Ce même gain de temps, et donc de moyens, est attendu sur le terrain de l’éloignement des personnes inéligibles qui sera, sur le plan procédural, intrinsèquement lié au refus de protection internationale[30].

L’ensemble est consolidé, en amont, par la nouvelle procédure obligatoire de filtrage[31] opérée en principe aux frontières extérieures de l’Union[32] et destinée, en sept jours maximum, à identifier, effectuer les contrôles de sécurité, évaluer la santé et les vulnérabilités des personnes dépourvues d’un droit d’entrer dans l’Union, les diriger vers la procédure d’asile qui leur est applicable mais également organiser au plus vite leur renvoi dès lors qu’elles ne seraient pas demandeuses d’asile.
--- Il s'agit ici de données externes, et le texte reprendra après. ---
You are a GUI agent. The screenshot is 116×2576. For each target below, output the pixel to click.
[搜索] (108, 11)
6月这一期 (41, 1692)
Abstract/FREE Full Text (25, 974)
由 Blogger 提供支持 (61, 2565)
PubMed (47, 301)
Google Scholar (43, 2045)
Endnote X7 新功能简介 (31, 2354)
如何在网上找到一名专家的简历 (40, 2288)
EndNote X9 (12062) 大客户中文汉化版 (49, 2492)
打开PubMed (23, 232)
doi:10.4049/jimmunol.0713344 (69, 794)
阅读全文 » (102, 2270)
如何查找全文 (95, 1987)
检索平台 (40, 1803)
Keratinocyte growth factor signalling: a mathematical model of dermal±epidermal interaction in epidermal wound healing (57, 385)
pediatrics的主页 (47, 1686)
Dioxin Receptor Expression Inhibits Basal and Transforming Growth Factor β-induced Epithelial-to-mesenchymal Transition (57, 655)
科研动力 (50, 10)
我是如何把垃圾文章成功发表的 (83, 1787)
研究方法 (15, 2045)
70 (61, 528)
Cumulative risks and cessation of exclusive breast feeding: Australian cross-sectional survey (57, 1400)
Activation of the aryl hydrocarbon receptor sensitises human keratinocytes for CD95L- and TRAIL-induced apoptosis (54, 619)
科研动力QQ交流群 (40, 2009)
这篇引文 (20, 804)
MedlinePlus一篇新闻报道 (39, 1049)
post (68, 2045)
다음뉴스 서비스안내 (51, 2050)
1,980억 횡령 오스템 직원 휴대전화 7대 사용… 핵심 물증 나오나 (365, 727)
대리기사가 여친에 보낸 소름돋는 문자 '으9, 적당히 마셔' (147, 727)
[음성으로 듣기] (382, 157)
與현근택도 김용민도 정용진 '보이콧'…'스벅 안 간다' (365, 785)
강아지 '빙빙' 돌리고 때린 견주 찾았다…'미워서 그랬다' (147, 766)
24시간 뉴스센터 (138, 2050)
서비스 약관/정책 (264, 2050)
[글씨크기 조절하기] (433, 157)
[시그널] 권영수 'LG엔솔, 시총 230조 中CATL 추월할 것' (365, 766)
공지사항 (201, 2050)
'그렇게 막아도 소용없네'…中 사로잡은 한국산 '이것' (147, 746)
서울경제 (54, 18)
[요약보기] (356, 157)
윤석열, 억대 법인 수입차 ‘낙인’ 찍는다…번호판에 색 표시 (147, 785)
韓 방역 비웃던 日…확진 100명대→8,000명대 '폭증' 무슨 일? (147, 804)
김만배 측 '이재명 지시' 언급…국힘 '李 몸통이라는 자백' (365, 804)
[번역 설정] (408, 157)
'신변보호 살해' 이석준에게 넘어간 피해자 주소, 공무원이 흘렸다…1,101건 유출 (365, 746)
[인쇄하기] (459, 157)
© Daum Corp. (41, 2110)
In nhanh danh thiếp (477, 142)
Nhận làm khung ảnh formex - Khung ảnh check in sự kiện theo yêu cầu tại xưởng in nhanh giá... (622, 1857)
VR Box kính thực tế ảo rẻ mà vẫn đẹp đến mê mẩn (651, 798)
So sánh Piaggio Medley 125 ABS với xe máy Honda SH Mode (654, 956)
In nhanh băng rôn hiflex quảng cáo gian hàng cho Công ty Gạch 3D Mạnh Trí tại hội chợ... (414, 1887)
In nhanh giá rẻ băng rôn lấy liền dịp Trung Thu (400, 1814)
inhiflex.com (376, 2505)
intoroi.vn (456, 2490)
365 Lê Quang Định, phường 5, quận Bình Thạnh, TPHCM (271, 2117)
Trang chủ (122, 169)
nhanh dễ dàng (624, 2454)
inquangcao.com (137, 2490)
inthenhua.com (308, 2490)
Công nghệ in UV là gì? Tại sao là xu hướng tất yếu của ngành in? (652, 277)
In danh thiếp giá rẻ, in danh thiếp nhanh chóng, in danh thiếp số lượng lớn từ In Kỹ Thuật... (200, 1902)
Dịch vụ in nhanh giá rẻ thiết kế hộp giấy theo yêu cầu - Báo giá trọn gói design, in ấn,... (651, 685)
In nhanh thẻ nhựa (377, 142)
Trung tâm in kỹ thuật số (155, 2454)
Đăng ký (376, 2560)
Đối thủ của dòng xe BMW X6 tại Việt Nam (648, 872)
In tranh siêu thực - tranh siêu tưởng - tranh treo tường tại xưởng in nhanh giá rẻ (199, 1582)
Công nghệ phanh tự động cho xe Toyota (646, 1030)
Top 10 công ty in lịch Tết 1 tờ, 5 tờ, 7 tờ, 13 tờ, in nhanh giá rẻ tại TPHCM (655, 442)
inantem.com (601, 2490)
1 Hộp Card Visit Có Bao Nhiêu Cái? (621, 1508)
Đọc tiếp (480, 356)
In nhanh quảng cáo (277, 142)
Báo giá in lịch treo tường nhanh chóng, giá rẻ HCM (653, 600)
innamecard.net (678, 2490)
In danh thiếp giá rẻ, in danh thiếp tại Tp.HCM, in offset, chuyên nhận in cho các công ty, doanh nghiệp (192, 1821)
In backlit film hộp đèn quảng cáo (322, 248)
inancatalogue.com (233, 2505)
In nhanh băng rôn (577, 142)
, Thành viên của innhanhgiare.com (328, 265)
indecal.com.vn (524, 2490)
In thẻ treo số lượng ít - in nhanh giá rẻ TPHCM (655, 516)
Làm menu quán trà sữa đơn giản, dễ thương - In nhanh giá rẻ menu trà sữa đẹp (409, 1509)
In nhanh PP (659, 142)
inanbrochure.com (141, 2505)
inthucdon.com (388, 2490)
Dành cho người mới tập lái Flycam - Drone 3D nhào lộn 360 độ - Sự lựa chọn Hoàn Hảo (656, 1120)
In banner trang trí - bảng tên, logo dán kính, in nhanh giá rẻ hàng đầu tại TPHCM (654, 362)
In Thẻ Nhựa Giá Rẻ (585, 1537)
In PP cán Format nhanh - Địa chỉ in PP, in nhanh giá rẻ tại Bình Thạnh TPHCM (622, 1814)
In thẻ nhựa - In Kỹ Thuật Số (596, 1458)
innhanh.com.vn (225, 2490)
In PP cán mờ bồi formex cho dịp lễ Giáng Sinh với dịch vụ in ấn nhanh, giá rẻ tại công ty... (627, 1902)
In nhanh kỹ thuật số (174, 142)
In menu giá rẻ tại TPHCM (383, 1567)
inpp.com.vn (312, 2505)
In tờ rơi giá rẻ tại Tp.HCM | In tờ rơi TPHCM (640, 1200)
Le renforcement des motifs d’irrecevabilité, qui permettent de traiter plus rapidement les demandes parce qu’écartées sans examen au fond, d’une part, et la réduction du nombre de personnes finalement éligibles à la protection, d’autre part, viendraient de la même façon baisser la charge des systèmes d’asile nationaux à tous les stades de leur action. En ce sens, bien que la prise en compte d’un pays de premier asile ou d’un pays tiers sûr restera finalement facultative pour les États, la définition de ces concepts a été assouplie par rapport au droit actuellement applicable n’exigeant plus, en particulier, que l’État tiers ainsi qualifié ait ratifié la Convention de Genève de 1951[33]. Dans le même esprit, l’obligation – déjà évoquée – de ne pas faire droit aux besoins de protection lorsqu’un asile interne est possible devrait venir diminuer le nombre de personnes éligibles.

Les ressorts ne manquent donc pas pour alléger les États, mais la mise en œuvre de certains d’entre eux doit être discutée, au point que qualifier ce nouveau régime d’efficace laisse sérieusement dubitatif.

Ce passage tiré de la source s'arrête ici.